§ **INFORMATION SUPPLIED**:
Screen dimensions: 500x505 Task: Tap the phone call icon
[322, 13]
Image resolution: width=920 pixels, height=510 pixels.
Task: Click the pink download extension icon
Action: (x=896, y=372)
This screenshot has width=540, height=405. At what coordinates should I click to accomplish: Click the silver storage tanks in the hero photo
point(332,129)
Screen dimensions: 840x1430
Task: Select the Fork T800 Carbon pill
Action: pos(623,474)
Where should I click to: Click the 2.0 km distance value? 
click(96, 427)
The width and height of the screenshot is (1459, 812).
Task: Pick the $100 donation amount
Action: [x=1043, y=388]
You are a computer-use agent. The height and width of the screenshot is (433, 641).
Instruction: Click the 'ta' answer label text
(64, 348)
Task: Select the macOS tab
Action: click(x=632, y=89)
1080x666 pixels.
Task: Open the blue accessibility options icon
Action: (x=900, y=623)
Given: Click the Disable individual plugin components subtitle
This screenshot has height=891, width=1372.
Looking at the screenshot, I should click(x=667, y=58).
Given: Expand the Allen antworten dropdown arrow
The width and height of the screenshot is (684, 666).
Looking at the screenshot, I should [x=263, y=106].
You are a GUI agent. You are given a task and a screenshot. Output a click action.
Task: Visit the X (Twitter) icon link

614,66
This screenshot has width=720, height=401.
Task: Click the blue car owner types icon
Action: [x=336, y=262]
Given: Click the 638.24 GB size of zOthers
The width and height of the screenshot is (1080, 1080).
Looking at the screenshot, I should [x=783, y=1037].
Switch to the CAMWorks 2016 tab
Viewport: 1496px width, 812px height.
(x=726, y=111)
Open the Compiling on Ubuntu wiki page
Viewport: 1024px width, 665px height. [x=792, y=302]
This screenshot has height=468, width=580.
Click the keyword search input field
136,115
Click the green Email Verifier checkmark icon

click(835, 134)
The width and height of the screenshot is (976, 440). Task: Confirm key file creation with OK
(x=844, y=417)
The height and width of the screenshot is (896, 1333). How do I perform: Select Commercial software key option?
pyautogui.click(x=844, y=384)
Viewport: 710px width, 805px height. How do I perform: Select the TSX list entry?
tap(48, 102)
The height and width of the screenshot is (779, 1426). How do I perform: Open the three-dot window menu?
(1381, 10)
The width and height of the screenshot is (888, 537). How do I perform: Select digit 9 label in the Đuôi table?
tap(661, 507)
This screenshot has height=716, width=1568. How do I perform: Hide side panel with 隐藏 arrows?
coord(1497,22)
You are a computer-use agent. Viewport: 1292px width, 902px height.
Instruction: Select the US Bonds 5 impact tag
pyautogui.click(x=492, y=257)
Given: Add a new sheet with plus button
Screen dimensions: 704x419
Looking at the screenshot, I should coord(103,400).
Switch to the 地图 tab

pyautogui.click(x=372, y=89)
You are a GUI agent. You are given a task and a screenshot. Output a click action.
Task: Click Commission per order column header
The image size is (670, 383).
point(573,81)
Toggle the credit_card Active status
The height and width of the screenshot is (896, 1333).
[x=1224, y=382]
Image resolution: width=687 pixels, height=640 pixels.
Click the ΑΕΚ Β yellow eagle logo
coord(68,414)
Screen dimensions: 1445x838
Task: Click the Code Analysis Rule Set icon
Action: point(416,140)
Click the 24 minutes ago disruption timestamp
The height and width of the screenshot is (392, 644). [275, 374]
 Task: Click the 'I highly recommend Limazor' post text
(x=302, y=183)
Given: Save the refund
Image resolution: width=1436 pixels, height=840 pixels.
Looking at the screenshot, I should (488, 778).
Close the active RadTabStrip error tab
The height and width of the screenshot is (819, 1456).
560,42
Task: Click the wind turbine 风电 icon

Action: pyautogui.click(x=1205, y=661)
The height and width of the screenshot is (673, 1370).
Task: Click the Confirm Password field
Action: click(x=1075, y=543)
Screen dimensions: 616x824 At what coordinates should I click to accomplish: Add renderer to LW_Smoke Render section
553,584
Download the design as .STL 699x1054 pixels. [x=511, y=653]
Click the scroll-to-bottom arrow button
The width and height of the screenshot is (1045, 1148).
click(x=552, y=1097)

§ **SET TASK**:
Copy out every one of the rows above, word for word and line for line.

§ **RESULT OF THE EXERCISE**:
Screen dimensions: 500x505 Task: Tap the phone call icon
[322, 13]
Image resolution: width=920 pixels, height=510 pixels.
Task: Click the pink download extension icon
Action: (x=896, y=372)
This screenshot has width=540, height=405. At what coordinates should I click to accomplish: Click the silver storage tanks in the hero photo
point(332,129)
Screen dimensions: 840x1430
Task: Select the Fork T800 Carbon pill
Action: pos(623,474)
Where should I click to: Click the 2.0 km distance value? 
click(96, 427)
The width and height of the screenshot is (1459, 812).
Task: Pick the $100 donation amount
Action: [x=1043, y=388]
You are a computer-use agent. The height and width of the screenshot is (433, 641).
Instruction: Click the 'ta' answer label text
(64, 348)
Task: Select the macOS tab
Action: click(x=632, y=89)
1080x666 pixels.
Task: Open the blue accessibility options icon
Action: (x=900, y=623)
Given: Click the Disable individual plugin components subtitle
This screenshot has height=891, width=1372.
Looking at the screenshot, I should click(x=667, y=58).
Given: Expand the Allen antworten dropdown arrow
The width and height of the screenshot is (684, 666).
Looking at the screenshot, I should [x=263, y=106].
You are a GUI agent. You are given a task and a screenshot. Output a click action.
Task: Visit the X (Twitter) icon link

614,66
This screenshot has width=720, height=401.
Task: Click the blue car owner types icon
Action: [x=336, y=262]
Given: Click the 638.24 GB size of zOthers
The width and height of the screenshot is (1080, 1080).
Looking at the screenshot, I should [x=783, y=1037].
Switch to the CAMWorks 2016 tab
Viewport: 1496px width, 812px height.
(x=726, y=111)
Open the Compiling on Ubuntu wiki page
Viewport: 1024px width, 665px height. [x=792, y=302]
This screenshot has height=468, width=580.
Click the keyword search input field
136,115
Click the green Email Verifier checkmark icon

click(835, 134)
The width and height of the screenshot is (976, 440). Task: Confirm key file creation with OK
(x=844, y=417)
The height and width of the screenshot is (896, 1333). How do I perform: Select Commercial software key option?
pyautogui.click(x=844, y=384)
Viewport: 710px width, 805px height. How do I perform: Select the TSX list entry?
tap(48, 102)
The height and width of the screenshot is (779, 1426). How do I perform: Open the three-dot window menu?
(1381, 10)
The width and height of the screenshot is (888, 537). How do I perform: Select digit 9 label in the Đuôi table?
tap(661, 507)
This screenshot has height=716, width=1568. How do I perform: Hide side panel with 隐藏 arrows?
coord(1497,22)
You are a computer-use agent. Viewport: 1292px width, 902px height.
Instruction: Select the US Bonds 5 impact tag
pyautogui.click(x=492, y=257)
Given: Add a new sheet with plus button
Screen dimensions: 704x419
Looking at the screenshot, I should coord(103,400).
Switch to the 地图 tab

pyautogui.click(x=372, y=89)
You are a GUI agent. You are given a task and a screenshot. Output a click action.
Task: Click Commission per order column header
The image size is (670, 383).
point(573,81)
Toggle the credit_card Active status
The height and width of the screenshot is (896, 1333).
[x=1224, y=382]
Image resolution: width=687 pixels, height=640 pixels.
Click the ΑΕΚ Β yellow eagle logo
coord(68,414)
Screen dimensions: 1445x838
Task: Click the Code Analysis Rule Set icon
Action: point(416,140)
Click the 24 minutes ago disruption timestamp
The height and width of the screenshot is (392, 644). [275, 374]
 Task: Click the 'I highly recommend Limazor' post text
(x=302, y=183)
Given: Save the refund
Image resolution: width=1436 pixels, height=840 pixels.
Looking at the screenshot, I should (488, 778).
Close the active RadTabStrip error tab
The height and width of the screenshot is (819, 1456).
560,42
Task: Click the wind turbine 风电 icon

Action: pyautogui.click(x=1205, y=661)
The height and width of the screenshot is (673, 1370).
Task: Click the Confirm Password field
Action: click(x=1075, y=543)
Screen dimensions: 616x824 At what coordinates should I click to accomplish: Add renderer to LW_Smoke Render section
553,584
Download the design as .STL 699x1054 pixels. [x=511, y=653]
Click the scroll-to-bottom arrow button
The width and height of the screenshot is (1045, 1148).
click(x=552, y=1097)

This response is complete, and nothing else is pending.